## Work order
Whenever the string "Assistant" turns up in a line of the data below, copy that line.

## Saved entries
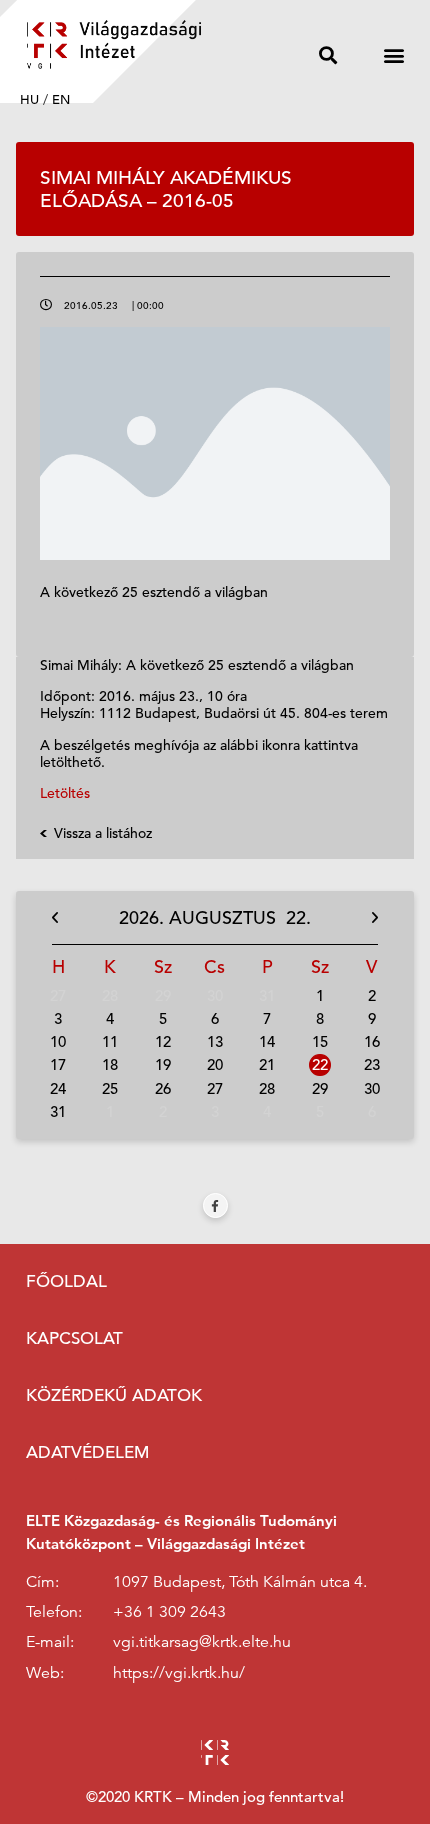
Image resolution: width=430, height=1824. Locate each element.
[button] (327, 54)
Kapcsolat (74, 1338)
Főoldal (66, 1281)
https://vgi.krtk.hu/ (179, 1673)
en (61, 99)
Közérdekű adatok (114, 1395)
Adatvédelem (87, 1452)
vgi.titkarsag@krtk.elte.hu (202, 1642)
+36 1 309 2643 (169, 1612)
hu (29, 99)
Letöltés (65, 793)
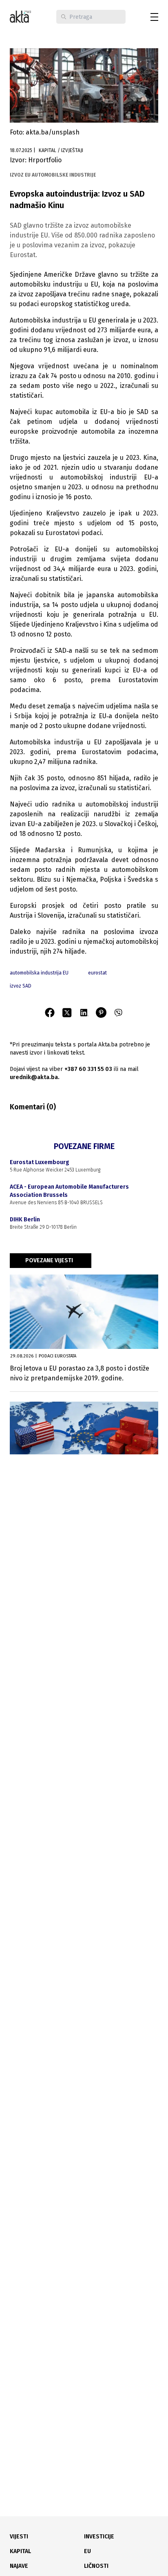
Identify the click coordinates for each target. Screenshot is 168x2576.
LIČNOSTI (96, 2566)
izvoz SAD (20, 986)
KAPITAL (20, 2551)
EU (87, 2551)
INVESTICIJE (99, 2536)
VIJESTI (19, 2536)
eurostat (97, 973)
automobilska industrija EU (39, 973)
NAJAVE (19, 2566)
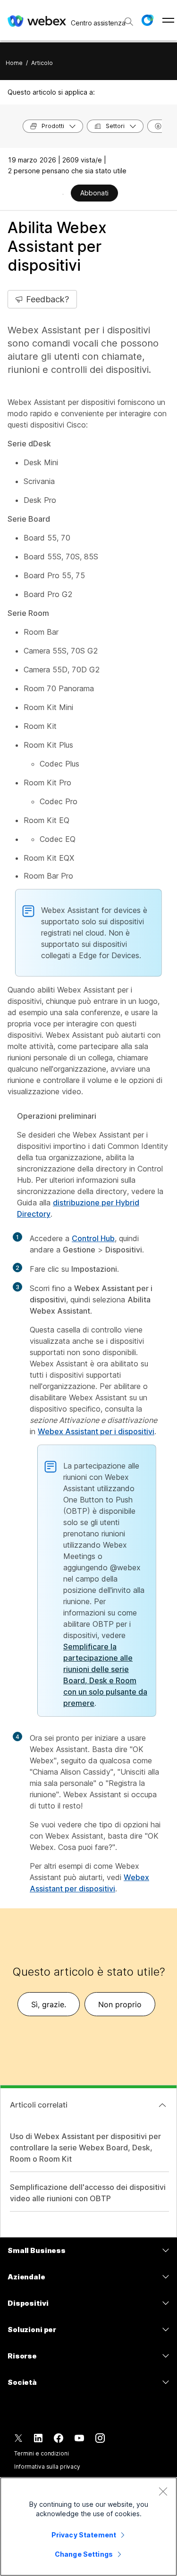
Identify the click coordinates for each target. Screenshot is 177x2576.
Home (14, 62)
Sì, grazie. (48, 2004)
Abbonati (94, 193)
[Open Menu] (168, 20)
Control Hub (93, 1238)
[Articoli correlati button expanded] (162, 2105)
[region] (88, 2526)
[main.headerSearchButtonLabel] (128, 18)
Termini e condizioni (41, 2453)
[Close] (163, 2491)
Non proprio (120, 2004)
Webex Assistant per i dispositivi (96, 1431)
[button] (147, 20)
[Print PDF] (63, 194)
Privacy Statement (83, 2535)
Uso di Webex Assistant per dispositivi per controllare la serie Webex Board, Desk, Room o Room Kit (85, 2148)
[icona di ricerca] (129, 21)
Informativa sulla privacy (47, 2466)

## Your solution
Webex Assistant per i dispositivi (96, 1431)
Uso di Webex Assistant per dispositivi per controllare la serie Webex Board, Desk, Room o Room Kit (85, 2148)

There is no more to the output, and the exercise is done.